» Task directions
The answer must be every entry, retyped without a single difference.

·····

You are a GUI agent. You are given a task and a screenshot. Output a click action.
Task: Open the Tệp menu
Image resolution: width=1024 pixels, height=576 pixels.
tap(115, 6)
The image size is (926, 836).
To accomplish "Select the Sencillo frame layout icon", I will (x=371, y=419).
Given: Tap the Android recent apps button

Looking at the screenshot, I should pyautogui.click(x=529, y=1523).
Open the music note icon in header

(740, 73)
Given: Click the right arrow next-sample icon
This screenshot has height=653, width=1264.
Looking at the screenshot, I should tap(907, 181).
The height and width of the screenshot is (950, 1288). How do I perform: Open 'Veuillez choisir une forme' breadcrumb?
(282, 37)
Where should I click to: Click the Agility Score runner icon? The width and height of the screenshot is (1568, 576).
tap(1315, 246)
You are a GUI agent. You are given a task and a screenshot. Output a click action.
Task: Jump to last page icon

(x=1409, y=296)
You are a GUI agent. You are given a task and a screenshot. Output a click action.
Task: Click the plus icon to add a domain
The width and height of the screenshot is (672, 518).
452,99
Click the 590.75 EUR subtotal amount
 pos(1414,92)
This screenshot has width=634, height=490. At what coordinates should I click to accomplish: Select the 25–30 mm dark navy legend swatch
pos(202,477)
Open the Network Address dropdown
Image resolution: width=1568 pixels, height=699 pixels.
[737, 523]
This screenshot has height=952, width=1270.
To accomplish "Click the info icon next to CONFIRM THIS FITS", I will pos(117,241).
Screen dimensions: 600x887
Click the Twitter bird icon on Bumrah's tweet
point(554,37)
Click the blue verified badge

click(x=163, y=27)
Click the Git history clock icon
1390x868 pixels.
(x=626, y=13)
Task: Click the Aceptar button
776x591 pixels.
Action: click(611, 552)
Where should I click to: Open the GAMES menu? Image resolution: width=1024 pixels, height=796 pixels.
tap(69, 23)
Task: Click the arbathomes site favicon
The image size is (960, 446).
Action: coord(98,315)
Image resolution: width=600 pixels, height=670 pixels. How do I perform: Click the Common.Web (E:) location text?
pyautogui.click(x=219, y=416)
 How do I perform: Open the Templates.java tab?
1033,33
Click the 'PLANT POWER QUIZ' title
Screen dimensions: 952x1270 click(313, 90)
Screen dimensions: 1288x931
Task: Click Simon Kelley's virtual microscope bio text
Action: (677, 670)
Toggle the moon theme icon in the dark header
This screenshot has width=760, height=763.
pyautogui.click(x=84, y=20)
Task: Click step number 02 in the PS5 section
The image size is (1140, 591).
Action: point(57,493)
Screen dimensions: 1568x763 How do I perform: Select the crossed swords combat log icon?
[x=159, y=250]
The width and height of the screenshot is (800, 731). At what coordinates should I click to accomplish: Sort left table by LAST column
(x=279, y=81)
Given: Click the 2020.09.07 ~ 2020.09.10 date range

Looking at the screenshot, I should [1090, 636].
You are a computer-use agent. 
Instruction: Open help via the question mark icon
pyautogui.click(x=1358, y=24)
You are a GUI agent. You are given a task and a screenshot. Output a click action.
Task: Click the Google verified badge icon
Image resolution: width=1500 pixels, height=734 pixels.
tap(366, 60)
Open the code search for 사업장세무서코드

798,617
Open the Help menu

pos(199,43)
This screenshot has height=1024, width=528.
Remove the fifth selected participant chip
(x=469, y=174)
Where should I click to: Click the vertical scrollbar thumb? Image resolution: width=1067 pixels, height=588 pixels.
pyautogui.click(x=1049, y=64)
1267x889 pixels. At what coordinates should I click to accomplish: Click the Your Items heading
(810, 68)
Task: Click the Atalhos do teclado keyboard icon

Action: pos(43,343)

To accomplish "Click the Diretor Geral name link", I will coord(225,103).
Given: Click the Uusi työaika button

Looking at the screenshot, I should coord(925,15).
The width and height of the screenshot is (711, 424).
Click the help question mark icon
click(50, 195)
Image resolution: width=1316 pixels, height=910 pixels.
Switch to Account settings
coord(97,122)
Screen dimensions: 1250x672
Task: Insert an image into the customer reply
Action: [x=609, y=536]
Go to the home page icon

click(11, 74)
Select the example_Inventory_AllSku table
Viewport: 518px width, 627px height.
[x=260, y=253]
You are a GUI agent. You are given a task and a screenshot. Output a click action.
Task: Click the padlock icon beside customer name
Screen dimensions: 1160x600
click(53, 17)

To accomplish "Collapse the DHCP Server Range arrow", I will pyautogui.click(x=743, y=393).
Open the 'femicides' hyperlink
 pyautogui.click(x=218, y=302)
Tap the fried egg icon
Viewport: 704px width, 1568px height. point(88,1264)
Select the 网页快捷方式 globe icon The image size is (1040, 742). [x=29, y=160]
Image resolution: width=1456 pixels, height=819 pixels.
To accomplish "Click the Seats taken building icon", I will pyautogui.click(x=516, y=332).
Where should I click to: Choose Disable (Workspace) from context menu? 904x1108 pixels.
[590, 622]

·····

» Output for this task
You are a GUI agent. You are given a task and a screenshot. Output a click action.
Task: Open the Tệp menu
Image resolution: width=1024 pixels, height=576 pixels.
tap(115, 6)
The image size is (926, 836).
To accomplish "Select the Sencillo frame layout icon", I will (x=371, y=419).
Given: Tap the Android recent apps button

Looking at the screenshot, I should pyautogui.click(x=529, y=1523).
Open the music note icon in header

(740, 73)
Given: Click the right arrow next-sample icon
This screenshot has height=653, width=1264.
Looking at the screenshot, I should tap(907, 181).
The height and width of the screenshot is (950, 1288). How do I perform: Open 'Veuillez choisir une forme' breadcrumb?
(282, 37)
Where should I click to: Click the Agility Score runner icon? The width and height of the screenshot is (1568, 576).
tap(1315, 246)
You are a GUI agent. You are given a task and a screenshot. Output a click action.
Task: Jump to last page icon

(x=1409, y=296)
You are a GUI agent. You are given a task and a screenshot. Output a click action.
Task: Click the plus icon to add a domain
The width and height of the screenshot is (672, 518).
452,99
Click the 590.75 EUR subtotal amount
 pos(1414,92)
This screenshot has width=634, height=490. At what coordinates should I click to accomplish: Select the 25–30 mm dark navy legend swatch
pos(202,477)
Open the Network Address dropdown
Image resolution: width=1568 pixels, height=699 pixels.
[737, 523]
This screenshot has height=952, width=1270.
To accomplish "Click the info icon next to CONFIRM THIS FITS", I will pos(117,241).
Screen dimensions: 600x887
Click the Twitter bird icon on Bumrah's tweet
point(554,37)
Click the blue verified badge

click(x=163, y=27)
Click the Git history clock icon
1390x868 pixels.
(x=626, y=13)
Task: Click the Aceptar button
776x591 pixels.
Action: click(611, 552)
Where should I click to: Open the GAMES menu? Image resolution: width=1024 pixels, height=796 pixels.
tap(69, 23)
Task: Click the arbathomes site favicon
The image size is (960, 446).
Action: coord(98,315)
Image resolution: width=600 pixels, height=670 pixels. How do I perform: Click the Common.Web (E:) location text?
pyautogui.click(x=219, y=416)
 How do I perform: Open the Templates.java tab?
1033,33
Click the 'PLANT POWER QUIZ' title
Screen dimensions: 952x1270 click(313, 90)
Screen dimensions: 1288x931
Task: Click Simon Kelley's virtual microscope bio text
Action: (677, 670)
Toggle the moon theme icon in the dark header
This screenshot has width=760, height=763.
pyautogui.click(x=84, y=20)
Task: Click step number 02 in the PS5 section
The image size is (1140, 591).
Action: point(57,493)
Screen dimensions: 1568x763 How do I perform: Select the crossed swords combat log icon?
[x=159, y=250]
The width and height of the screenshot is (800, 731). At what coordinates should I click to accomplish: Sort left table by LAST column
(x=279, y=81)
Given: Click the 2020.09.07 ~ 2020.09.10 date range

Looking at the screenshot, I should [1090, 636].
You are a computer-use agent. 
Instruction: Open help via the question mark icon
pyautogui.click(x=1358, y=24)
You are a GUI agent. You are given a task and a screenshot. Output a click action.
Task: Click the Google verified badge icon
Image resolution: width=1500 pixels, height=734 pixels.
tap(366, 60)
Open the code search for 사업장세무서코드

798,617
Open the Help menu

pos(199,43)
This screenshot has height=1024, width=528.
Remove the fifth selected participant chip
(x=469, y=174)
Where should I click to: Click the vertical scrollbar thumb? Image resolution: width=1067 pixels, height=588 pixels.
pyautogui.click(x=1049, y=64)
1267x889 pixels. At what coordinates should I click to accomplish: Click the Your Items heading
(810, 68)
Task: Click the Atalhos do teclado keyboard icon

Action: pos(43,343)

To accomplish "Click the Diretor Geral name link", I will coord(225,103).
Given: Click the Uusi työaika button

Looking at the screenshot, I should coord(925,15).
The width and height of the screenshot is (711, 424).
Click the help question mark icon
click(50, 195)
Image resolution: width=1316 pixels, height=910 pixels.
Switch to Account settings
coord(97,122)
Screen dimensions: 1250x672
Task: Insert an image into the customer reply
Action: [x=609, y=536]
Go to the home page icon

click(11, 74)
Select the example_Inventory_AllSku table
Viewport: 518px width, 627px height.
[x=260, y=253]
You are a GUI agent. You are given a task and a screenshot. Output a click action.
Task: Click the padlock icon beside customer name
Screen dimensions: 1160x600
click(53, 17)

To accomplish "Collapse the DHCP Server Range arrow", I will pyautogui.click(x=743, y=393).
Open the 'femicides' hyperlink
 pyautogui.click(x=218, y=302)
Tap the fried egg icon
Viewport: 704px width, 1568px height. point(88,1264)
Select the 网页快捷方式 globe icon The image size is (1040, 742). [x=29, y=160]
Image resolution: width=1456 pixels, height=819 pixels.
To accomplish "Click the Seats taken building icon", I will pyautogui.click(x=516, y=332).
Where should I click to: Choose Disable (Workspace) from context menu? 904x1108 pixels.
[590, 622]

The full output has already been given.